■ **Problem to work on**
With the images left out, print every entry that follows exactly.

--

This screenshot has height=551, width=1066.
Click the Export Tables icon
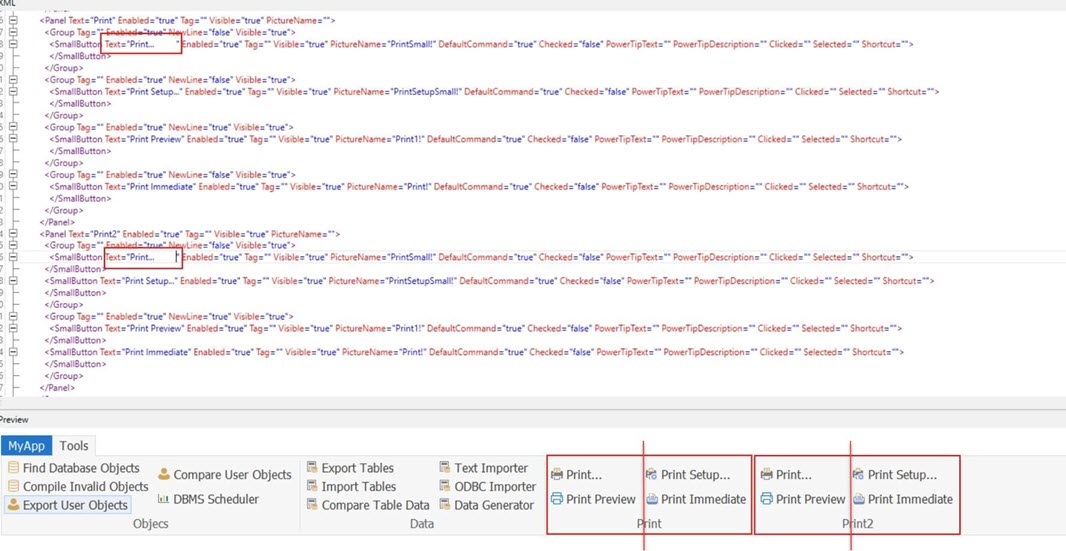coord(312,468)
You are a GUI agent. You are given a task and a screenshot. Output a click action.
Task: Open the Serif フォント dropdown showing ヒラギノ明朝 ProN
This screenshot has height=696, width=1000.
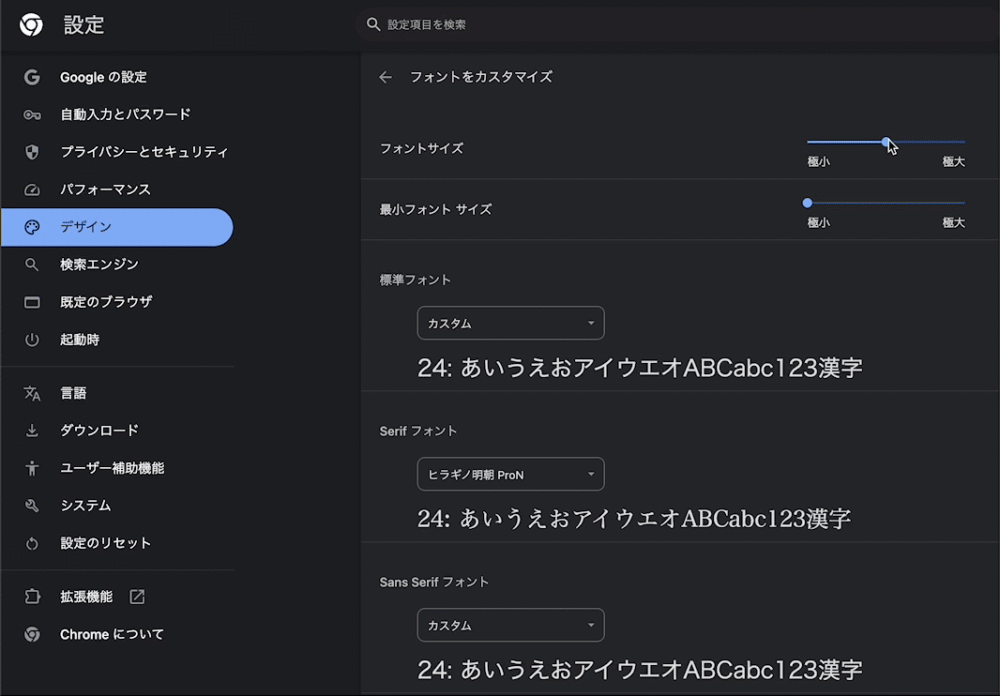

--

■ **Exercise response**
This screenshot has height=551, width=1066.
Click the Export Tables icon
coord(312,468)
You are a GUI agent. You are given a task and a screenshot. Output a click action.
Task: Open the Serif フォント dropdown showing ヒラギノ明朝 ProN
This screenshot has height=696, width=1000.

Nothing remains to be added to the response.